The material below holds pictures; leave them out, and copy exactly, and only, the lines from the one with "868x430 pixels." through the last.

■ ■ ■

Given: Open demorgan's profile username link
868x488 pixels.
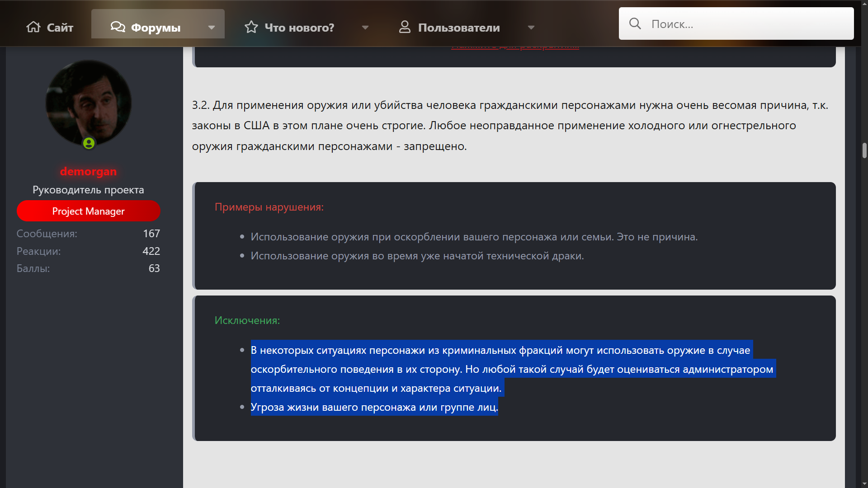Looking at the screenshot, I should click(88, 172).
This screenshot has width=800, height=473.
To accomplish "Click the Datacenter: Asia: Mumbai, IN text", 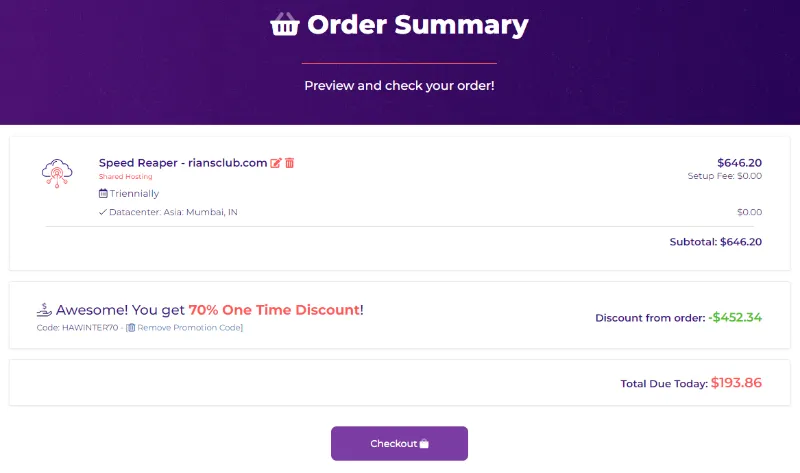I will [x=174, y=212].
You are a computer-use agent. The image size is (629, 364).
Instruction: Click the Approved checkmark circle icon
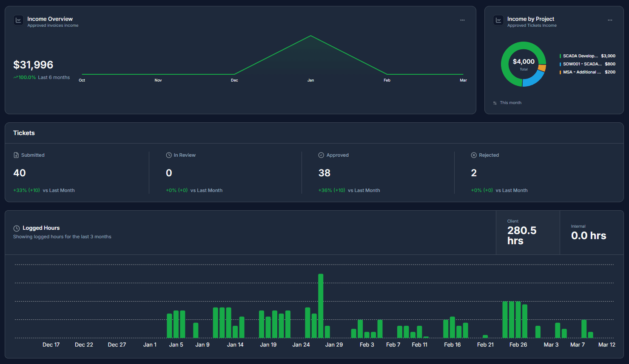[321, 155]
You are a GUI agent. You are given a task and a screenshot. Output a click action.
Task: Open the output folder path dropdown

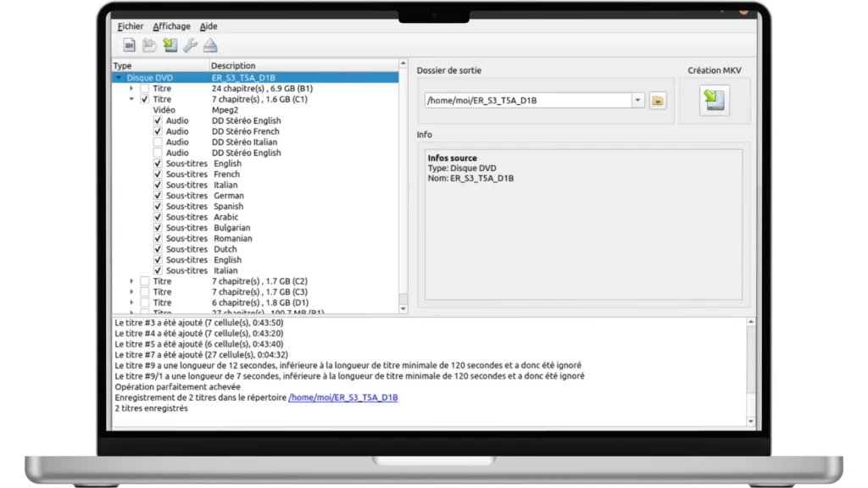(x=637, y=101)
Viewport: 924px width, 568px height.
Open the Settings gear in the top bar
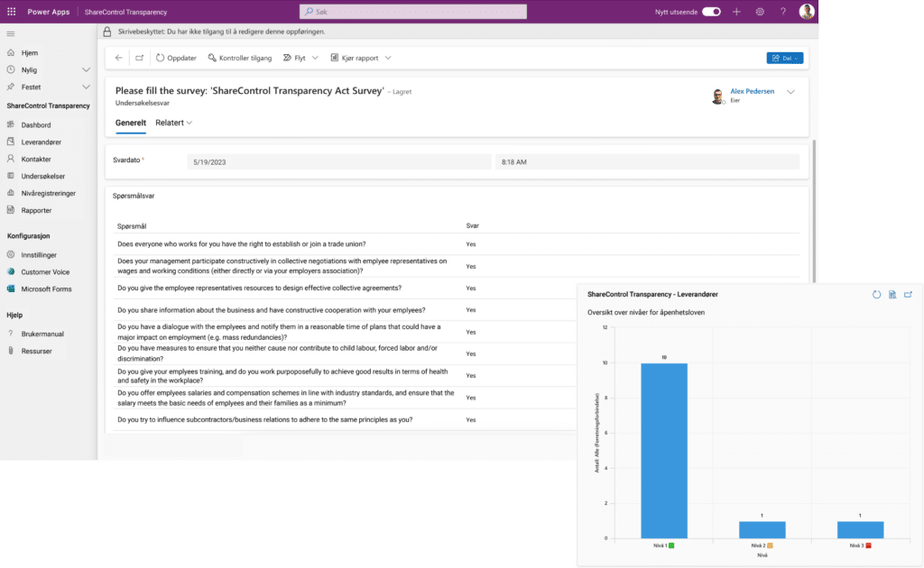[761, 12]
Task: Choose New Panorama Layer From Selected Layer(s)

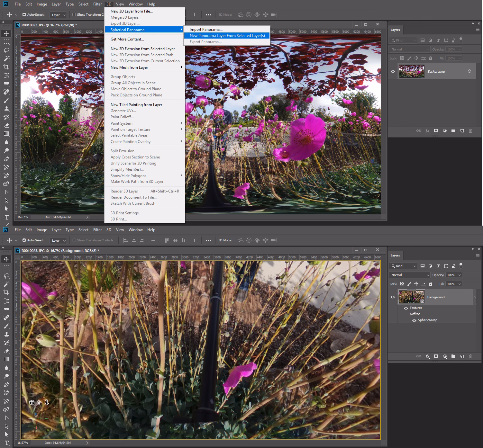Action: pyautogui.click(x=227, y=35)
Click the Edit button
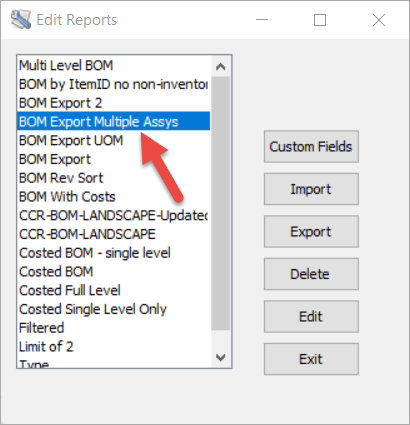The height and width of the screenshot is (425, 410). click(311, 317)
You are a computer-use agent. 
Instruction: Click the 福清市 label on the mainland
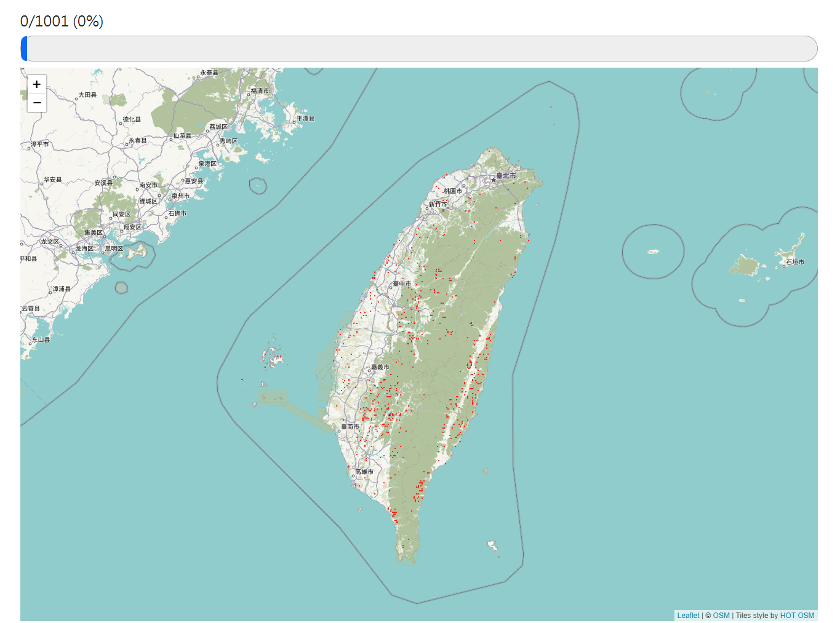point(260,91)
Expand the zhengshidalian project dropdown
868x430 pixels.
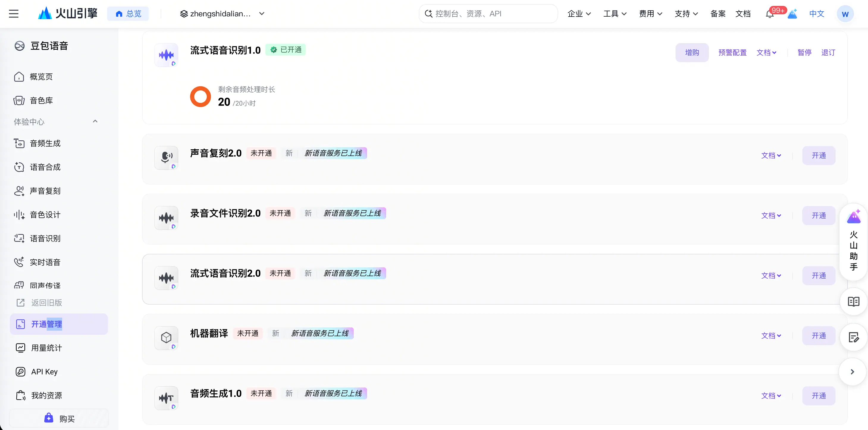point(262,14)
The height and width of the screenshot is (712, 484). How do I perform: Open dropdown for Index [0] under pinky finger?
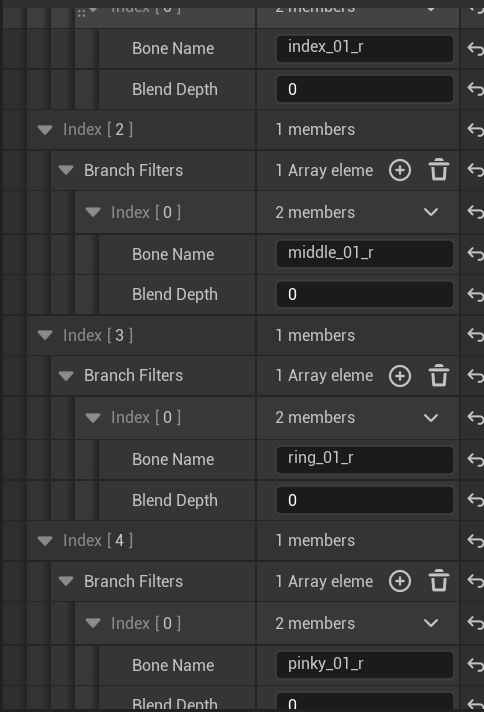[431, 623]
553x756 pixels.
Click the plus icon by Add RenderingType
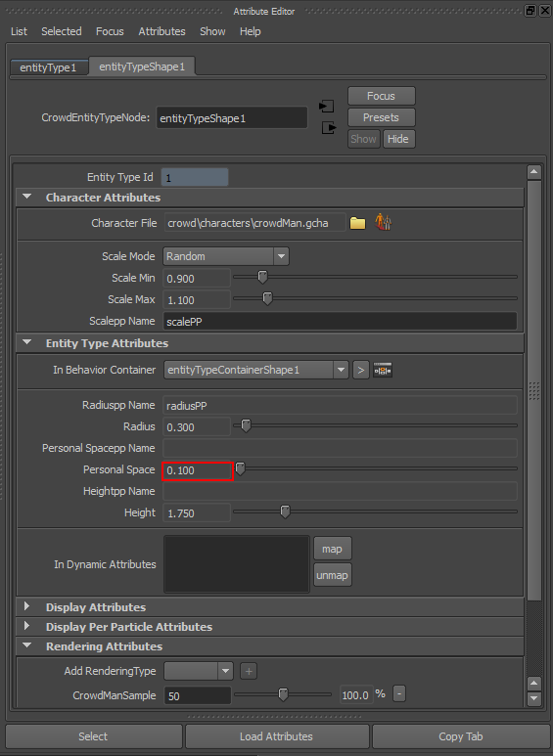point(249,671)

■ ■ ■

§ **YOUR SOLUTION**
868x430 pixels.
point(262,14)
The height and width of the screenshot is (712, 484). How do I perform: Open dropdown for Index [0] under pinky finger?
[431, 623]
553x756 pixels.
Click the plus icon by Add RenderingType
point(249,671)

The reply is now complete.